リクと会う時には、これを着てあげるからね!」

 だいたい1日に1度だけってなんですか!1度だけでは足りません!
その、カシュー様と一つになっていると、落ち着くというか……気持ちいいというか……

「そうだ!ナルディア、手術したんだから、リクからのラブレ……手紙を渡しなさい!」 

 ……た、確かに何度も求めてしまう、私も悪いわ。
でも、私をそうさせているのは、貴方ではありませんか!せめて2回は抱いてください!

「ねぇ、ナルディア?なにヘンな顔してるの?アタシの話、聞いてるの?」

 1日1度って言われても、貴方のせいでこうなってしまったんですからね?
責任を取って2回はしてもらう……な、何を考えているのよ!
なに抱かれることを前提で考えているの?ナルディア!しっかりしなさい!

「ナルディア、一体どうしたの?どこか痛いの?治してあげようか?」
「ニ、ニース様……ニースさまぁ!よかったです!本当によかった!おめでとうございます!」

 違うことを考えていた私の身体を気遣ってくださる、とてもお優しいニース様。
そんなお優しいニース様のお心に、感動してギュッと抱きしめてしまう。
ニース様……本当によかった!手術成功、おめでとうございます!

「ヒィ!ナ、ナルディ……グェェ〜!た、助け……リク……息、出来な……」
「グスッ……ナルディアはこれからも一生、ニース様にお仕えいたします!」
「し、死に、たく……な…………い…………ガフ!」
「お守りいたします!私が一生お守りします!」

 ニース様の小さな身体を、ギュッと強く抱きしめて忠誠を誓う。
リクに託されたこの小さな御主人様を、これからもずっとお守りしよう!
私はニース様を力いっぱい抱きしめて、強く心に誓ったわ。



 ……包帯を取り、3ヶ月が過ぎた。
ニース様は手術のおかげで、視力を取り戻すことが出来たわ。
でも取り戻したといっても、ある程度しか見えない。
普段の生活は、かなりキツイ眼鏡をしないとダメみたい。
……意外とネガネが似合ってるのよね。
でも、それでも手術はカシュー様や私、それに屋敷で働く使用人達全員が待ち望んだこと。
それに……ニッポンのリクも、きっと喜んでいるはず。
私は手術成功をリクに知らせるため、手紙を書こうとした。でも、ニース様に止められたの。
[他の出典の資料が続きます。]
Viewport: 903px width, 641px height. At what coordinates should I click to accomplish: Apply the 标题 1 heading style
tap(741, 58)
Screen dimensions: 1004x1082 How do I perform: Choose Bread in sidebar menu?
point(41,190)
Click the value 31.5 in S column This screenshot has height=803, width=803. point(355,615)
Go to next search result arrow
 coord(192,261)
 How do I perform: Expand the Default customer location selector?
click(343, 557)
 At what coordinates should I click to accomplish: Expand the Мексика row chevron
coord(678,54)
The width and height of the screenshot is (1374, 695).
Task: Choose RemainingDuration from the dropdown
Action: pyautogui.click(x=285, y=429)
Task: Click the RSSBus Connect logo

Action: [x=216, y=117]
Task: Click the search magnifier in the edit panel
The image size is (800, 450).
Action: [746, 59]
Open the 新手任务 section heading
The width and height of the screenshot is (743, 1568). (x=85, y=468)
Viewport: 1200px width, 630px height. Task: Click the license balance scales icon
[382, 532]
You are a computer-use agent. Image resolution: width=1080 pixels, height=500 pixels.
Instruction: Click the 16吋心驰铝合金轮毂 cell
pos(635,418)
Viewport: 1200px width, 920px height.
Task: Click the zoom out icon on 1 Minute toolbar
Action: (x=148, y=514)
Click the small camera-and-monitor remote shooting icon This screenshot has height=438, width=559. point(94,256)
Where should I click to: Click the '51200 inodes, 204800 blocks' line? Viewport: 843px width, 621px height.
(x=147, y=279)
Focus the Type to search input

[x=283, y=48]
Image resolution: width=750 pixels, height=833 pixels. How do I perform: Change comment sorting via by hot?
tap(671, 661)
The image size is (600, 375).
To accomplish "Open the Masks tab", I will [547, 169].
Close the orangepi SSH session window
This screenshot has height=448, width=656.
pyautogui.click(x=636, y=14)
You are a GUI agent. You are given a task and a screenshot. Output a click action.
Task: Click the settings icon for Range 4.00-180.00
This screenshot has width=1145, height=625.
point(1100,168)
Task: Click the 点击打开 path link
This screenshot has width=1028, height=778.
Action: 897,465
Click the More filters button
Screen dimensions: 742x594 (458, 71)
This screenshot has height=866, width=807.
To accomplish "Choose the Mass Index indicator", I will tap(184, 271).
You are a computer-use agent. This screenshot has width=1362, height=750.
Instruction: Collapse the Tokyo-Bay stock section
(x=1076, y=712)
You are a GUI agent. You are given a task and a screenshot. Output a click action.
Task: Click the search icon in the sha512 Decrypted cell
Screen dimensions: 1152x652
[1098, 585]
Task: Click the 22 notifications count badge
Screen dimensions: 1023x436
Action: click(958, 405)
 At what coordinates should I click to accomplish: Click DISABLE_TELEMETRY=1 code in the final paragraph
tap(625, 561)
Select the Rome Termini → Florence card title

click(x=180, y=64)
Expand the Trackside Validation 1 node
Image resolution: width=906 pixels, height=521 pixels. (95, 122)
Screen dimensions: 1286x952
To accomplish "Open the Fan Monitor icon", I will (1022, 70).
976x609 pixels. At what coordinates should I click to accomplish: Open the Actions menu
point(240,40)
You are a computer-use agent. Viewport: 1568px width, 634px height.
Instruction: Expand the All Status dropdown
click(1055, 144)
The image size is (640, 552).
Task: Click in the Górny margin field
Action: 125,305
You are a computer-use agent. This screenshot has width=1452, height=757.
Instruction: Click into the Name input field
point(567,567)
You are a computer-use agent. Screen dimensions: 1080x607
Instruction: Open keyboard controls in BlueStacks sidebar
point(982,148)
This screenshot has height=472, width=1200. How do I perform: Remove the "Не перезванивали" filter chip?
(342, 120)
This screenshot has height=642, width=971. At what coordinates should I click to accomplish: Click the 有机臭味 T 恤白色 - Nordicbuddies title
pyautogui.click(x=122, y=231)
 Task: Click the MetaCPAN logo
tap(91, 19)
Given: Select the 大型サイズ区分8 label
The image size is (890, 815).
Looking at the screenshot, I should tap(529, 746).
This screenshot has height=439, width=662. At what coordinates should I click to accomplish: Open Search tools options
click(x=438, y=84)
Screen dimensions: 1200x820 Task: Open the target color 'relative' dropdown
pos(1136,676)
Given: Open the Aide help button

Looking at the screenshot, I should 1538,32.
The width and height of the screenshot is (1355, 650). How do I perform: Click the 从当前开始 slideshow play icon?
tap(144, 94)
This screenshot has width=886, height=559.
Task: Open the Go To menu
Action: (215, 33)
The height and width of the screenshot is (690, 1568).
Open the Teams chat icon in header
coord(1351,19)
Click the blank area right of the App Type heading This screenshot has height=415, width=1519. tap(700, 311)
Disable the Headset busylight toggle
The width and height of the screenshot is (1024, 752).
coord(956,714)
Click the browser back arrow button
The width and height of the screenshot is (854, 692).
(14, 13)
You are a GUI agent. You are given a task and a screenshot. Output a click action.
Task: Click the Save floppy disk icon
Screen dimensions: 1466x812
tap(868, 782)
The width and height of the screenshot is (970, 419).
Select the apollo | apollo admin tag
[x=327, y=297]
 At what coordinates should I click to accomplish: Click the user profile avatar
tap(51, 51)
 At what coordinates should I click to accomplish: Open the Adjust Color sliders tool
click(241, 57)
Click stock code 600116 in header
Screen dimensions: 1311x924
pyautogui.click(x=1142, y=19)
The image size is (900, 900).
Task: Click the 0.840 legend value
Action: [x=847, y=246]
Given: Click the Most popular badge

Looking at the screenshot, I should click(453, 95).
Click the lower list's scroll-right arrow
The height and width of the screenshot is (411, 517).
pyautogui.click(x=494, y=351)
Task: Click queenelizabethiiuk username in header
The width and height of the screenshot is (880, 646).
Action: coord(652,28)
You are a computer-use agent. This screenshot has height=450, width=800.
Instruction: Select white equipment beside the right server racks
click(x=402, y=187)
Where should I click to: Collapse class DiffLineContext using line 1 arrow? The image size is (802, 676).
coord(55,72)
『アタシが書くわ!ニッポン語で書いて、リクをビックリさせるんだから!』ってね。

 そして頬を赤く染め、こうも言ってたわ。

『その、ラブレ……て、手紙の返事も書かなきゃいけないでしょ?』とね。

 ニッポン語で、リクに手紙を書くために、来週からニッポン語の教師をつける予定。
視力がなかったため、読み書きができなかった子の考えとは思えないわ。
読み書きを教えていて驚いたのだけど、ニース様って、もの凄く頭がいいの。
一度教えた事は全て覚える。たった3ケ月で読み書き全てが出来るようになったわ。
この調子だと、ニッポン語もすぐにマスターしてしまいそうね。
カシュー様も大変お喜びになられているし……本当によかったわ。

 そのニース様は今、屋敷や敷地内を駆け回っている。
何故って?それは字が読めるようになったあの子に、リクから託されていた封筒を渡したか
ら。
その封筒の中には、あの子が期待した愛の手紙は入っておらず、
ただ一言、『カシュー様に手紙をもらえ』とだけ書かれていたの。
そのカシュー様に手紙をもらい、中を見てみたら『調理師のエトさんに手紙をもらえ』と書かれ
ていた。
その後も、次々と『〜〜さんに手紙をもらえ』と書かれた手紙を読まされていたわ。

『あのバカリクがぁぁ〜!なんでこんな面倒なことをすんのよ!ふざけてんじゃないわよ!』

 そう激怒しながら、律儀に手紙を読むために走り回ってる。 
で、今は、庭師のギムおじさんを探して、広い庭を駆けずり回っているところ。 
あの時リクが、何故私に手紙を2通渡したのか、なんとなく分ってきたわ。
フフフフ……あの子、最後の手紙を私が持っていると知ったら、怒るかしら?
引き出しの奥にしまってある、大きく『2』と書かれた手紙を取り出して、ニース様を待つ。
フフフフ、あの子、どんな顔してここに来るのかしら?
おそらく顔を真っ赤に染めて、怒鳴り込んでくるであろうニース様を想像し、頬を緩める。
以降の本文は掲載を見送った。